- Opening Delimiter -

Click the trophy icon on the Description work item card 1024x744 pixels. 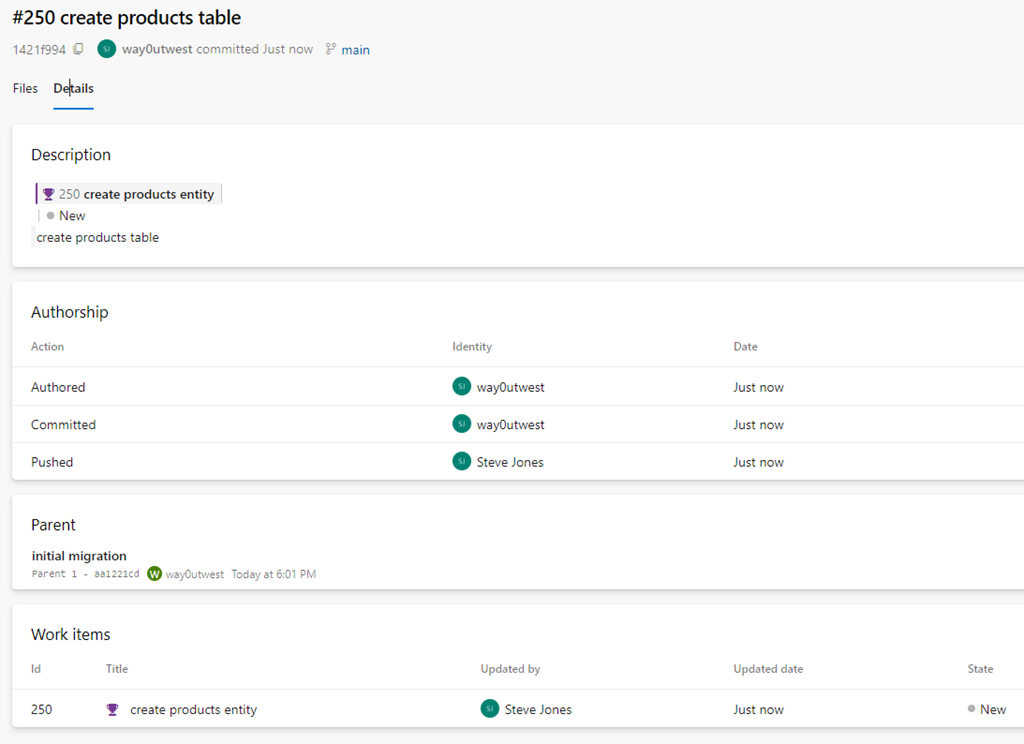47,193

- Closing Delimiter -
- Opening Delimiter -

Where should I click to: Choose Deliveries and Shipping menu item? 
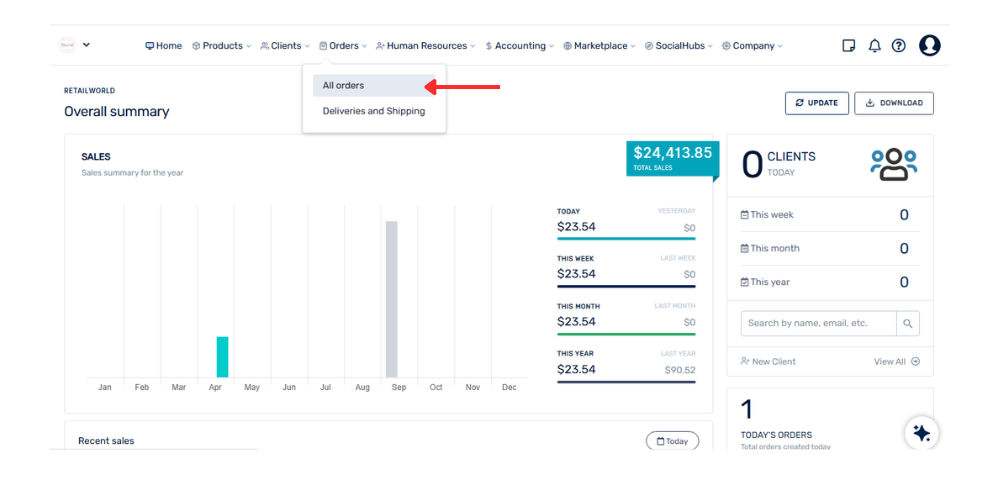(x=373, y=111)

- Closing Delimiter -
- Opening Delimiter -

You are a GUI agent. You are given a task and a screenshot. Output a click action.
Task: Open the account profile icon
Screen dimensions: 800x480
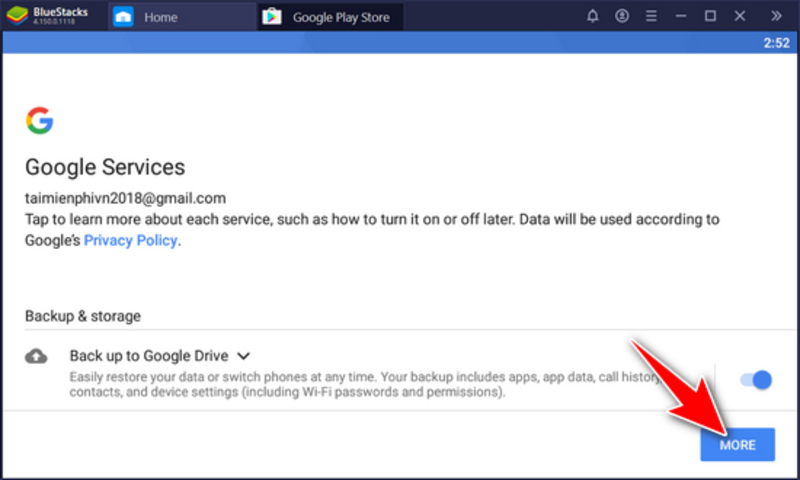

- Closing Delimiter -

*YOUR OBJECTIVE*. Could you reproduce, exactly, every line above from the line with "Task: Open the account profile icon" to the line with "Screen dimensions: 800x480", and no other line? Both ends count.

*WRITTEN RESPONSE*.
Task: Open the account profile icon
Screen dimensions: 800x480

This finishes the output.